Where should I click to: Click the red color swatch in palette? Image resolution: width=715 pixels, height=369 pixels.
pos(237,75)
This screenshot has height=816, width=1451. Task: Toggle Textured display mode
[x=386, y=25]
==
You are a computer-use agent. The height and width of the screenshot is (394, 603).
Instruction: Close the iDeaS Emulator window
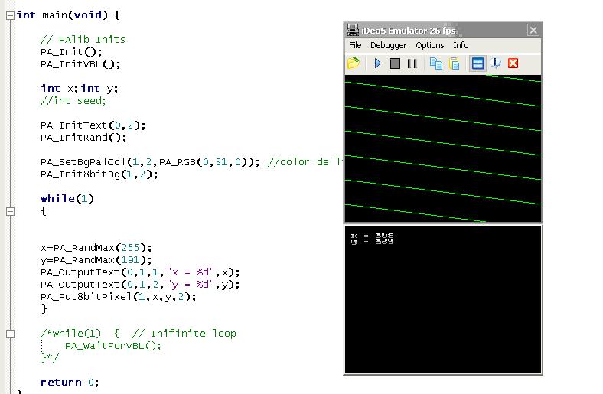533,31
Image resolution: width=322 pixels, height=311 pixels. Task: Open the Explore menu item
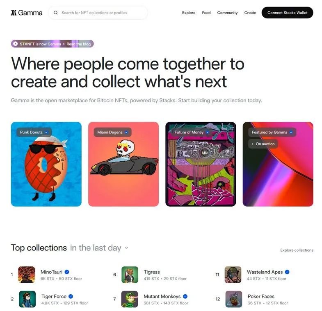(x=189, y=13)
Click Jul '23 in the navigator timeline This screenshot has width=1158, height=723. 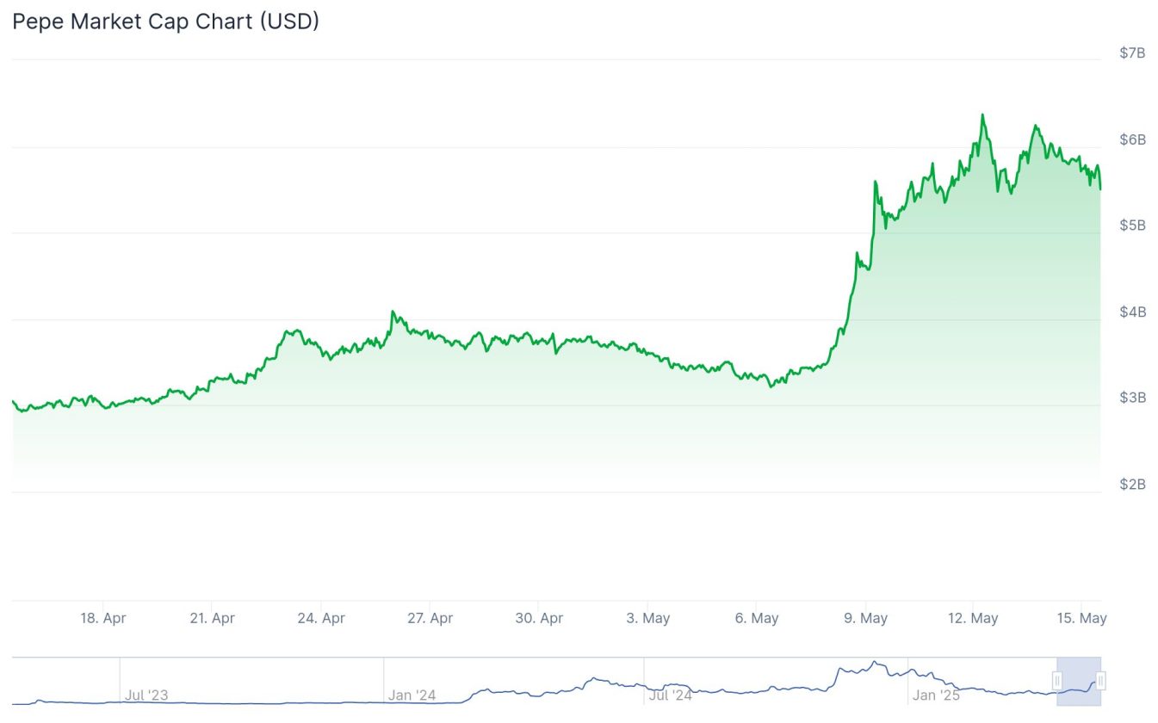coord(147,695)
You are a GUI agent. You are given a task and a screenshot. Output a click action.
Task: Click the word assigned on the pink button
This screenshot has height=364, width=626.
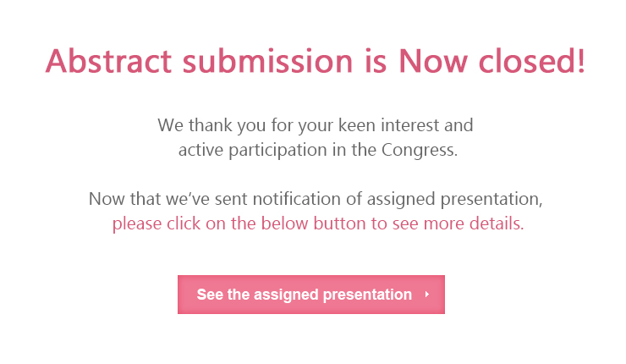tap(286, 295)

WORK TO DO
Rewrite the items above from the line with "Where should I" to the line with "[x=386, y=25]", both included, keeping the requests unchanged and shifting every coordinate in the answers up by 95.

ANSWER TO THIS TASK
Where should I click to: Click the red color swatch in palette? Image resolution: width=715 pixels, height=369 pixels.
pos(332,170)
This screenshot has height=816, width=1451. Task: Toggle Textured display mode
[x=481, y=120]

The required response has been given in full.